Animador, professor, trans: veja quem são os suspeitos de crimes sexuais contra crianças presos em AL

Entre os dias 13 e 16 de abril, seis pessoas foram presas suspeitas por abuso sexual contra menores no estado. Eles também armazenavam e divulgavam imagens e vídeos das crianças.

Foto: Arte g1

Alagoas registrou, entre os dias 13 e 16 de abril, a prisão de seis pessoas suspeitas de estupro de vulnerável ou de envolvimento com armazenamento e divulgação de imagens de abuso sexual contra menores. Entre os investigados estão um animador de festas infantis, um professor de educação física, um tatuador e uma mulher trans.

De acordo com a Secretaria Nacional de Segurança Pública (Sinesp), somente nos dois primeiros meses deste ano o estado contabilizou 104 casos de estupro de vulnerável.

Os nomes dos suspeitos não foram divulgados oficialmente. As informações reunidas são baseadas em dados das polícias Civil e Militar, além da defesa dos investigados.

Até o momento, não há confirmação de ligação entre os casos, mas a polícia investiga a possibilidade de atuação de uma rede criminosa.

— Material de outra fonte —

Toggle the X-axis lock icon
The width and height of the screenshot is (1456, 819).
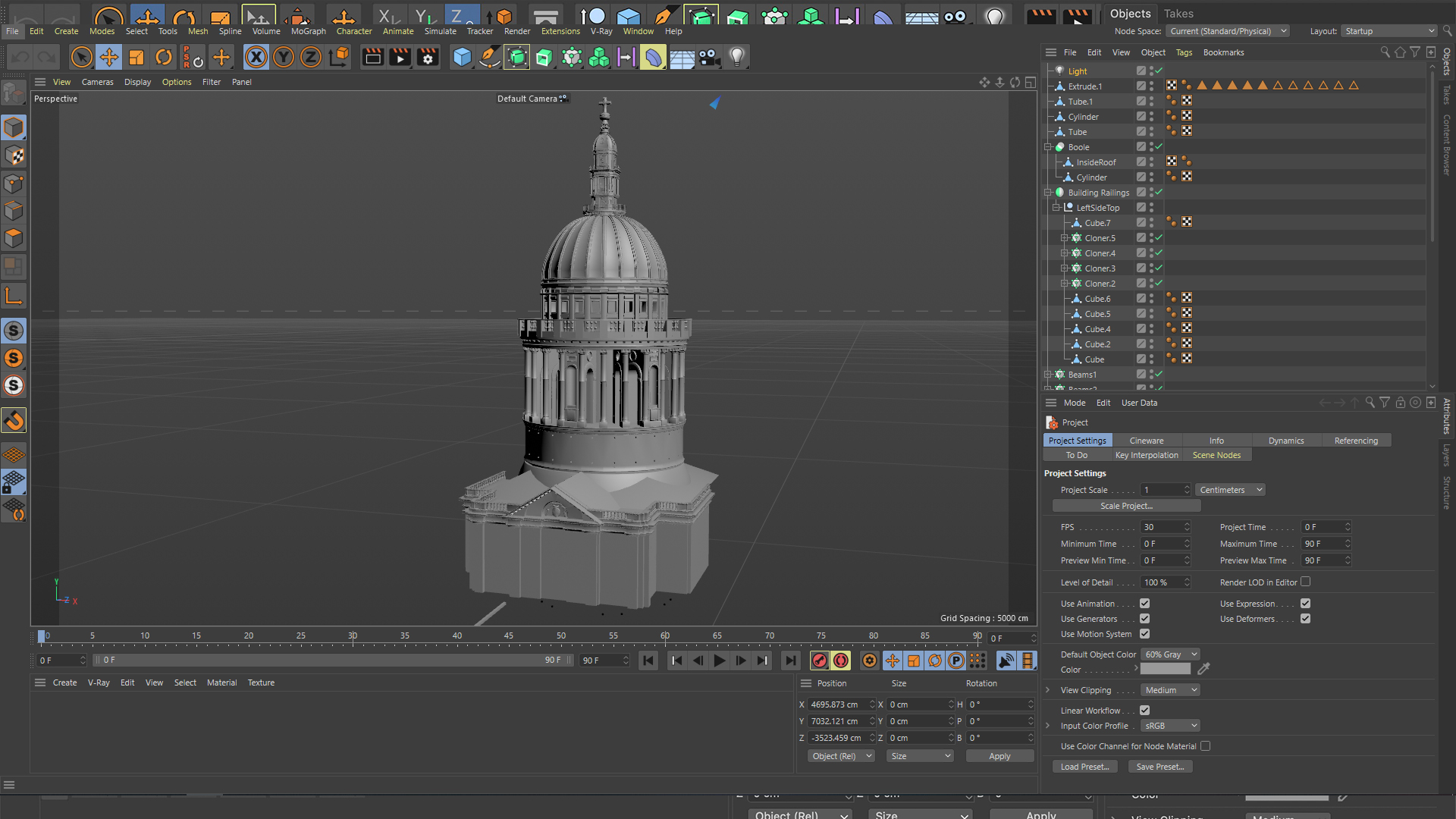[x=256, y=57]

Animador de festas infantis

Um animador de festas infantis, de 42 anos, foi preso no dia 13 de abril no bairro Antares, em Maceió, suspeito de exploração sexual infantil. Ele é alagoano e tinha mais de 11 mil seguidores nas redes sociais.

Segundo a Polícia Civil, há suspeita de que ele tenha abusado sexualmente de uma sobrinha. O caso segue em investigação.

O homem foi detido após mandado expedido pela 14ª Vara Criminal da Capital. Ele já tinha antecedentes por estupro de vulnerável e era procurado por envolvimento em crimes relacionados à comercialização, distribuição e troca de material de exploração sexual infantil.

De acordo com a delegada Talita Aquino, o acesso facilitado a crianças, devido à profissão, agrava a situação.

"Existe a suspeita de que ele tenha abusado sexualmente de uma sobrinha, mas a PC ainda investiga se isso procede. Não há informações de como o animador de festas agia, mas o que torna a situação preocupante é que, por conta da profissão, ele tinha acesso muito fácil às vítimas, inclusive tendo realizado inúmeras festas ao longo dos anos", explicou a delegada Talita Aquino

Professor

No dia 16 de abril, um professor de educação física, de 64 anos, foi preso durante operação do Ministério Público de Alagoas (MP-AL), suspeito de pedofilia.

Natural de Murici, ele foi detido na própria cidade. As vítimas seriam alunos do professor.

A defesa informou que o profissional atua há 34 anos na área e não possui antecedentes criminais. No momento da prisão, ele trabalhava na Escola Municipal Pedro Tenório Raposo.

A prefeitura de Murici não informou se o vínculo do professor com a escola é efetivo ou comissionado.

Tradutor

Um jovem de 26 anos foi preso também no dia 16 de abril, no bairro da Jatiúca, em Maceió, suspeito de armazenar e divulgar material de abuso sexual infantil.

Segundo a Polícia Civil, ele é investigado por compartilhar imagens envolvendo a enteada, de 11 anos, além de outra criança.

A prisão ocorreu em cumprimento a um mandado expedido pela Justiça da Paraíba.

Caso PAM Salgadinho

Um homem de 49 anos foi preso em flagrante no Posto de Atendimento Médico (PAM) Salgadinho, no bairro do Poço, em Maceió.

Ele é suspeito de fotografar partes íntimas de uma criança de 10 anos dentro da unidade de saúde. Testemunhas perceberam a ação e o detiveram até a chegada da Polícia Militar.

Mulher trans

Uma mulher trans, de 42 anos, foi presa no dia 16 de abril, em Porto Real do Colégio, suspeita de armazenar e compartilhar material de abuso sexual infantojuvenil.

De acordo com as investigações, cerca de 600 arquivos foram encontrados com a suspeita.

A polícia não forneceu mais informações sobre o preso em Palmeira dos Índios, e o g1 tenta contato com a defesa dele.